Charlotte Budget Hearing: Just Don't Touch The Trash
Charlotte residents had their first chance to comment Monday night on the city’s proposed budget, which includes a property tax hike. But most of the speakers focused on something that’s not in the budget.
City Manager Ron Carlee’s recommended budget would raise the property tax rate about 1 percent to pay for more police officers and firefighters. His budget would increase the water and sewer rate about 4 percent for maintenance.
At the city council meeting, no one complained about that. The bulk of speakers, including Scott Wilkerson, were against a potential backup plan:
“Either increasing trash collection fees for one or more classes of city residents,” Wilkerson said, “or through the elimination of trash collection for residents who choose to live in a multifamily rental apartment.”
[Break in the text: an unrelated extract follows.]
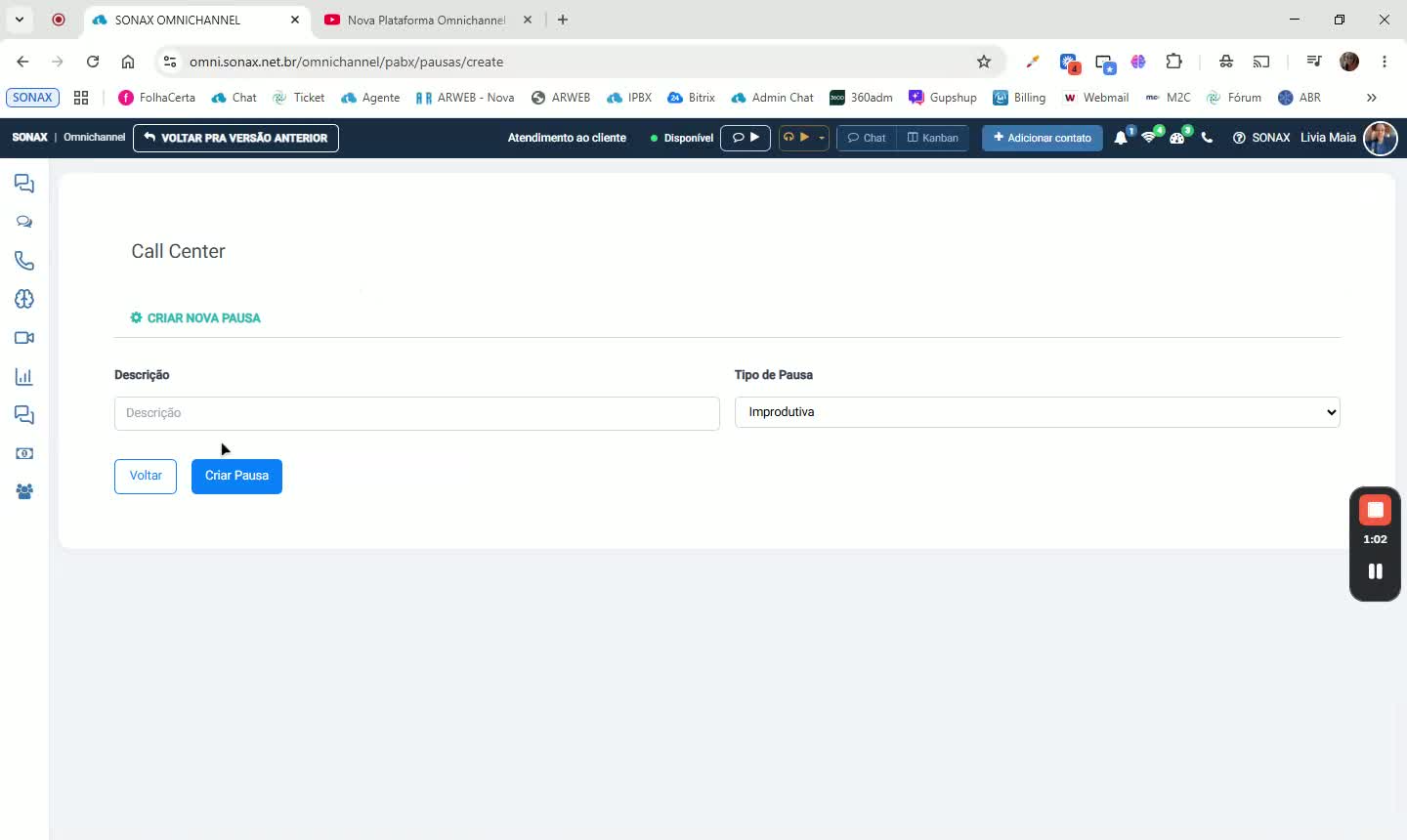Expand the headset pause dropdown arrow

click(822, 138)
City officials have floated those options, so Wilkerson and several others from the apartment point-of-view were making a sort of preemptive strike.
Mike O’Sullivan is an advocate with the Homeless Services Network.
“Elimination of garbage collection for apartments will have a direct impact on the most vulnerable citizens of our city,” he said.
O’Sullivan pointed out there’s a shortage of affordable housing in Mecklenburg County, and even small increases add up for low-income renters.
A few speakers raised a topic that was in the budget. They were grateful for the continued funding of The Arts and Science Council, although a board member asked for $300,000 more.
The city council will start adjusting the budget Wednesday afternoon.